**Supplied material:**
+--

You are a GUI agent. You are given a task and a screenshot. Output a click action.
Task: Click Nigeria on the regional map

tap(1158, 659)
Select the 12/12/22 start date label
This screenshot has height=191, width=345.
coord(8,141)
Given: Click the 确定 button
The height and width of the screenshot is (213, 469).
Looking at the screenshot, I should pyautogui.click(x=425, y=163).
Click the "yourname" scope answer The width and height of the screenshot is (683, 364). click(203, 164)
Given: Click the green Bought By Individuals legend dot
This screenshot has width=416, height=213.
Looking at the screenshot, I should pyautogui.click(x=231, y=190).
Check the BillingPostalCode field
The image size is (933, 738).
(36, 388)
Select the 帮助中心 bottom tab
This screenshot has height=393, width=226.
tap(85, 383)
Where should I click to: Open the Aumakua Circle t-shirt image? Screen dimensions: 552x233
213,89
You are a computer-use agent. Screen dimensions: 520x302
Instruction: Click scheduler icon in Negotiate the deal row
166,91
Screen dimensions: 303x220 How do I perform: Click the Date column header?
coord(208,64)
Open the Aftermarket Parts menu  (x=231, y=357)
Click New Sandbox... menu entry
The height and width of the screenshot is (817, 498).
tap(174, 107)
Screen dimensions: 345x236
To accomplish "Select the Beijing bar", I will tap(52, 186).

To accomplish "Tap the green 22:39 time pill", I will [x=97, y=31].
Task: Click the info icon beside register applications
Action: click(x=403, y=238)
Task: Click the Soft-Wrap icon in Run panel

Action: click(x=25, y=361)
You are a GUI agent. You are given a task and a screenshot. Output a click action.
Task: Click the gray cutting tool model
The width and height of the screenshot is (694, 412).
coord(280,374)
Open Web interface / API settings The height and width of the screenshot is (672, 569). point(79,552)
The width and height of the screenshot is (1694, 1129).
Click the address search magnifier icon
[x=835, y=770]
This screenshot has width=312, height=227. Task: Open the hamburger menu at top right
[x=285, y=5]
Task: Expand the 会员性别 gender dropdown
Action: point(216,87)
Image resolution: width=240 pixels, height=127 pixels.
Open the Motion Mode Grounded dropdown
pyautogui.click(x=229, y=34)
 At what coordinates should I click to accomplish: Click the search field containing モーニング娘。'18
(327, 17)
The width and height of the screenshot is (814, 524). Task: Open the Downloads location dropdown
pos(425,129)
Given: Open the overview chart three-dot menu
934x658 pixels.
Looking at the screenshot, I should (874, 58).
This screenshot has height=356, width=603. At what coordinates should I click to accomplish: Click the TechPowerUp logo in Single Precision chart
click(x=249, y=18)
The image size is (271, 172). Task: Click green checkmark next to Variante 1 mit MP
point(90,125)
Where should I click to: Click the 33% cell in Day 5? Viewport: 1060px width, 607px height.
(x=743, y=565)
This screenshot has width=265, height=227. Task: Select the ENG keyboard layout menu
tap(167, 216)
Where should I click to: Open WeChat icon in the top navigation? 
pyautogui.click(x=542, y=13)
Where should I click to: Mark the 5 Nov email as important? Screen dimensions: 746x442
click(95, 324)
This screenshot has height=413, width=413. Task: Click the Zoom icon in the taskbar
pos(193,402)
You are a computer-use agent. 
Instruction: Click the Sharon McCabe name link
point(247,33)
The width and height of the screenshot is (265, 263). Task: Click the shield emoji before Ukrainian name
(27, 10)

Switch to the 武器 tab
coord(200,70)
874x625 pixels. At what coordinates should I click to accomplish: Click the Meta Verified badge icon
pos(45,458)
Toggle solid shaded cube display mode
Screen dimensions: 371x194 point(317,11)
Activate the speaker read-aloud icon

+--

**What you should do:** From the entries above, extract every line where the word "computer" appears.

**Exercise solution:**
You are a computer-use agent. Screen dimensions: 520x302
You are a computer-use agent. 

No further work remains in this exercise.